Raid overseas aid to help fund Kew Gardens, says Zac Goldsmith

Challenges: Kew Gardens has laid off about 50 scientists in its ongoing funding crisis
Lucy Ray/Daily Mail

Zac Goldsmith today called on the Government to raid the £11 billion overseas aid budget to support “cutting-edge” science at Kew Gardens.

The Tory MP for Richmond Park said that even a “minuscule” fraction of the funding for the Department for International Development could help save threatened research at the world-famous Unesco World Heritage site.

His appeal came after ministers refused to give any new commitments on long-term funding for Kew Gardens in a response to a Commons report warning that its current financial management is “a recipe for failure”.

But Lord Gardiner, DEFRA’s spokesman in the Lords said in the response to the Science and Technology Select Committee that Kew Gardens had already received “a good settlement” from its main funding department, the Department for Environment, Food and Rural Affairs, with day-to-day funding kept at the same level as two years ago.

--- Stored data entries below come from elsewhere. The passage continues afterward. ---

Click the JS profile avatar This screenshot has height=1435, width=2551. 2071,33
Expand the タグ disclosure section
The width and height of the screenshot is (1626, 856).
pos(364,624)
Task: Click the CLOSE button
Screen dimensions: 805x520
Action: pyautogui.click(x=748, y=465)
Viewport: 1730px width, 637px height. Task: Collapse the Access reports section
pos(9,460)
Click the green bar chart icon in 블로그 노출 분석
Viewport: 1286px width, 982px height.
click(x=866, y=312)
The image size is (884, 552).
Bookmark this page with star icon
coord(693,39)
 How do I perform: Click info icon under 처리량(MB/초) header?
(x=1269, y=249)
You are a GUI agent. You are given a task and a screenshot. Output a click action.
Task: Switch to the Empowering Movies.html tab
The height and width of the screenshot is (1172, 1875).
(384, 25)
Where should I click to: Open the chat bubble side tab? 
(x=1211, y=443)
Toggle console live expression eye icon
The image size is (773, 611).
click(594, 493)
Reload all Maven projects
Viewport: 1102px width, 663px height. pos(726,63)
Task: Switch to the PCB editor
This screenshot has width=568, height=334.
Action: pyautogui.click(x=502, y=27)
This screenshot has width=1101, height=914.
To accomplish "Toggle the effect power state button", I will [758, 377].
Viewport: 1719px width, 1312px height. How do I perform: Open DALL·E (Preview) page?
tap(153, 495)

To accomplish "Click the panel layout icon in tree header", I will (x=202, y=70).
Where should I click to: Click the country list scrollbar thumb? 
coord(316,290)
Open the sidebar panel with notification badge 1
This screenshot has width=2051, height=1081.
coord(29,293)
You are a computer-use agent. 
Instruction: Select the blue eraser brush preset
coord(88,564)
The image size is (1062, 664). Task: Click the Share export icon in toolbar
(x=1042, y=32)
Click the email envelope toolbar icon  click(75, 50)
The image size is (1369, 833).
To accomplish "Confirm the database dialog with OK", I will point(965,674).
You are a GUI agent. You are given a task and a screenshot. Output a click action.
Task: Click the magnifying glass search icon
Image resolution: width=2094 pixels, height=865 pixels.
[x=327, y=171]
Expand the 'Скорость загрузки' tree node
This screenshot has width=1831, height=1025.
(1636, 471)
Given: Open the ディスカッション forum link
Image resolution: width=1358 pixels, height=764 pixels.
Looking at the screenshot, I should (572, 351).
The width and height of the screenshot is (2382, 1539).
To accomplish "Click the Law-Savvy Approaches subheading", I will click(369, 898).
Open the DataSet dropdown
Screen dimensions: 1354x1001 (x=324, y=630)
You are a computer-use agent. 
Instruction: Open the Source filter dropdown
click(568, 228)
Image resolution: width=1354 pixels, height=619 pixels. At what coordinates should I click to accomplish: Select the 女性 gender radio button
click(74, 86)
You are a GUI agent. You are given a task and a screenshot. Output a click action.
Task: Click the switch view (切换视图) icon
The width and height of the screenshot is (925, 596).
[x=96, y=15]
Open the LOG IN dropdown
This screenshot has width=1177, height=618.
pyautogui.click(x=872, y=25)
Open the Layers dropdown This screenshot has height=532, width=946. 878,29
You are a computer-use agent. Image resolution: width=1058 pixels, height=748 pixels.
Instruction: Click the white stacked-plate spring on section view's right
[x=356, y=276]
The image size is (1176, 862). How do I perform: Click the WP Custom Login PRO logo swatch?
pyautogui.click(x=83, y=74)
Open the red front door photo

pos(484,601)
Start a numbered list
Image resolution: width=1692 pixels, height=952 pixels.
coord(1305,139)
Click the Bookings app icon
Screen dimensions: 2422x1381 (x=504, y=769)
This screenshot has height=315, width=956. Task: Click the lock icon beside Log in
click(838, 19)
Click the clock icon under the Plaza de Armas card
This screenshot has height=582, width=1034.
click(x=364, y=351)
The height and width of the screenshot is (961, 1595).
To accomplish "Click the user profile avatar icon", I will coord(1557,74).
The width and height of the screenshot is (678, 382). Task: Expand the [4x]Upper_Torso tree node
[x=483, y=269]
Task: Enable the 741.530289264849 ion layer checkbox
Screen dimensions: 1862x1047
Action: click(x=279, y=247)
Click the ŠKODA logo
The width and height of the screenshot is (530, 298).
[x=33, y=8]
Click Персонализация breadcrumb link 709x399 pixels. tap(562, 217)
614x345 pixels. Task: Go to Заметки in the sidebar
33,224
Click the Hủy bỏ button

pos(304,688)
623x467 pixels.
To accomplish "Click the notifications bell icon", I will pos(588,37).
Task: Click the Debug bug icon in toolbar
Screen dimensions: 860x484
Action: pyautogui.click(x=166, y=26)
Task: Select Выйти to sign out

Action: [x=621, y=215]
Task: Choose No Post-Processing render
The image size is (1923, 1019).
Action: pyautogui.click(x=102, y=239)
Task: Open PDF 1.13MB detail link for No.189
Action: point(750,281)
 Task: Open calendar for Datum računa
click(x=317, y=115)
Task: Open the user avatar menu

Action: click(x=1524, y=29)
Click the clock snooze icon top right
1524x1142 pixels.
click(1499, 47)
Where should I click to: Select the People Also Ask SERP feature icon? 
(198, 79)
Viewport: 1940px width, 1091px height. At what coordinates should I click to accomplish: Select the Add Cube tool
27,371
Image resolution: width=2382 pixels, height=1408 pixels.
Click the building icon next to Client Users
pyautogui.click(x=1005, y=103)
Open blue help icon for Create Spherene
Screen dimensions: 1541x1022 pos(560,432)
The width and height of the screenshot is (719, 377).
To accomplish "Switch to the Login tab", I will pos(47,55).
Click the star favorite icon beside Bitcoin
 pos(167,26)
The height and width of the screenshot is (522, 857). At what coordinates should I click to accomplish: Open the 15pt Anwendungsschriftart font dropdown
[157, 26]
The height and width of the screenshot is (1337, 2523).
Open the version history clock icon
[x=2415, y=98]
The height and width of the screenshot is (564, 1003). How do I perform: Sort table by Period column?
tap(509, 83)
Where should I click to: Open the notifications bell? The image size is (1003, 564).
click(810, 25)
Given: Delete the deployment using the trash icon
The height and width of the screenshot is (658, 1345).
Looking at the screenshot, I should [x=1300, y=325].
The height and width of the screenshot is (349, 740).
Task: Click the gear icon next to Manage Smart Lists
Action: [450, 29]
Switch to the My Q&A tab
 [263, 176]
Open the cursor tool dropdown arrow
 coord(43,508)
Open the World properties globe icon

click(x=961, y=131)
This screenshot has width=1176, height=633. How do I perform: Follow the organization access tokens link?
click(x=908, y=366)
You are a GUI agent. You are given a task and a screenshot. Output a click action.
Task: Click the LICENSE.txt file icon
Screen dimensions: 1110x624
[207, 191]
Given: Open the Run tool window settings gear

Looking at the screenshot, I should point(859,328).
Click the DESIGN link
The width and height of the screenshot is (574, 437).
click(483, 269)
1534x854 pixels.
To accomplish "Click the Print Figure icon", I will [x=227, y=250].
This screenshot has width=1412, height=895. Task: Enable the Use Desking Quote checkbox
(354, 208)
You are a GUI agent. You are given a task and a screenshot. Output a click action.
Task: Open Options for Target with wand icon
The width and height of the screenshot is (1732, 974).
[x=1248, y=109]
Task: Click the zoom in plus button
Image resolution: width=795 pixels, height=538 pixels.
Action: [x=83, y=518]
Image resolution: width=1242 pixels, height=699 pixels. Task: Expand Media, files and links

He said the Government had provided grants of more than £9 million for IT and £10 million for the Temperate House Precinct Project. He said Defra was “reviewing research, monitoring and other evidence activity with Kew, other agencies and non-departmental public bodies... with a view to setting out and communicating our future priorities following the comprehensive spending review” next year.

But Mr Goldsmith, the frontrunner for the Tory mayoral candidacy whose Parliamentary seat includes Kew, said the global significance of its research into areas such as drought-resistant crops meant that an urgent solution is needed. About 50 scientists have already had to be laid off.

He said: “Kew isn’t just a constituency concern. As well as being an extraordinary collection and tourist destination, it is the home of cutting edge science into food security, conservation, disease and climate change.

“For that reason, the obvious solution, and one that I am pressing, is for DfID to allocate a miniscule portion of its very large budget to supporting that work and keeping Kew strong. Without that help the proposed cuts could damage it irreparably.”